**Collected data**
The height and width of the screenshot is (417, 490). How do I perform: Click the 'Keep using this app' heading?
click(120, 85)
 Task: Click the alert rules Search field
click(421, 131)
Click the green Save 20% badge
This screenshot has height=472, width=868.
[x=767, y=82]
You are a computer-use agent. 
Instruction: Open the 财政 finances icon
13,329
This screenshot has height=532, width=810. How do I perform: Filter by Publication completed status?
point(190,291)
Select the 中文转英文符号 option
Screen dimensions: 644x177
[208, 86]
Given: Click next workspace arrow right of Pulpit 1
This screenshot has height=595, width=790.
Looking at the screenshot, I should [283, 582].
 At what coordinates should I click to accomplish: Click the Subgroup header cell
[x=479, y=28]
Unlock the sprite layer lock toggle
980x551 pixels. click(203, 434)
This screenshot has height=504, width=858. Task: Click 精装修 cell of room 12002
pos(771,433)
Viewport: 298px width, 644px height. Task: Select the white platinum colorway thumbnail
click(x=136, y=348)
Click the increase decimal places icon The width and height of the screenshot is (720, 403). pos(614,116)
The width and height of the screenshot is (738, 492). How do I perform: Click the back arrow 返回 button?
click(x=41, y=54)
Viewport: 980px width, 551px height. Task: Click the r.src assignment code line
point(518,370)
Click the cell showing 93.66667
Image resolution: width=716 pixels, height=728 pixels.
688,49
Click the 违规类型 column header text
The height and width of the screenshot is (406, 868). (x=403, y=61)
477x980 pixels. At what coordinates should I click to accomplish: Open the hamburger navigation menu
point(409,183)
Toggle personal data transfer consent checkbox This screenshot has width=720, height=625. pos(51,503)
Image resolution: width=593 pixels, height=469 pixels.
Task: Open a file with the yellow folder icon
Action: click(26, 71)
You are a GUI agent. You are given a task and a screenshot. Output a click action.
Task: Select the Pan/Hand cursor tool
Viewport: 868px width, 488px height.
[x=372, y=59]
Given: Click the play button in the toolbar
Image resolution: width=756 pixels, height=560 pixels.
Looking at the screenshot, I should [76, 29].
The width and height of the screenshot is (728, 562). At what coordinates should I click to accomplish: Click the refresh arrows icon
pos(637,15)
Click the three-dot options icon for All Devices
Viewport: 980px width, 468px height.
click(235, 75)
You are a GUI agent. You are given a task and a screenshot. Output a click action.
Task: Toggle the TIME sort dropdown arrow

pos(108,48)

**Directions for this task**
The answer should be the entries, given again without a single difference.

**Result for this task**
The height and width of the screenshot is (417, 490). How do I perform: Click the 'Keep using this app' heading?
click(120, 85)
 Task: Click the alert rules Search field
click(421, 131)
Click the green Save 20% badge
This screenshot has height=472, width=868.
[x=767, y=82]
You are a computer-use agent. 
Instruction: Open the 财政 finances icon
13,329
This screenshot has height=532, width=810. How do I perform: Filter by Publication completed status?
point(190,291)
Select the 中文转英文符号 option
Screen dimensions: 644x177
[208, 86]
Given: Click next workspace arrow right of Pulpit 1
This screenshot has height=595, width=790.
Looking at the screenshot, I should [283, 582].
 At what coordinates should I click to accomplish: Click the Subgroup header cell
[x=479, y=28]
Unlock the sprite layer lock toggle
980x551 pixels. click(203, 434)
This screenshot has height=504, width=858. Task: Click 精装修 cell of room 12002
pos(771,433)
Viewport: 298px width, 644px height. Task: Select the white platinum colorway thumbnail
click(x=136, y=348)
Click the increase decimal places icon The width and height of the screenshot is (720, 403). pos(614,116)
The width and height of the screenshot is (738, 492). How do I perform: Click the back arrow 返回 button?
click(x=41, y=54)
Viewport: 980px width, 551px height. Task: Click the r.src assignment code line
point(518,370)
Click the cell showing 93.66667
Image resolution: width=716 pixels, height=728 pixels.
688,49
Click the 违规类型 column header text
The height and width of the screenshot is (406, 868). (x=403, y=61)
477x980 pixels. At what coordinates should I click to accomplish: Open the hamburger navigation menu
point(409,183)
Toggle personal data transfer consent checkbox This screenshot has width=720, height=625. pos(51,503)
Image resolution: width=593 pixels, height=469 pixels.
Task: Open a file with the yellow folder icon
Action: click(26, 71)
You are a GUI agent. You are given a task and a screenshot. Output a click action.
Task: Select the Pan/Hand cursor tool
Viewport: 868px width, 488px height.
[x=372, y=59]
Given: Click the play button in the toolbar
Image resolution: width=756 pixels, height=560 pixels.
Looking at the screenshot, I should [76, 29].
The width and height of the screenshot is (728, 562). At what coordinates should I click to accomplish: Click the refresh arrows icon
pos(637,15)
Click the three-dot options icon for All Devices
Viewport: 980px width, 468px height.
click(235, 75)
You are a GUI agent. You are given a task and a screenshot. Output a click action.
Task: Toggle the TIME sort dropdown arrow

pos(108,48)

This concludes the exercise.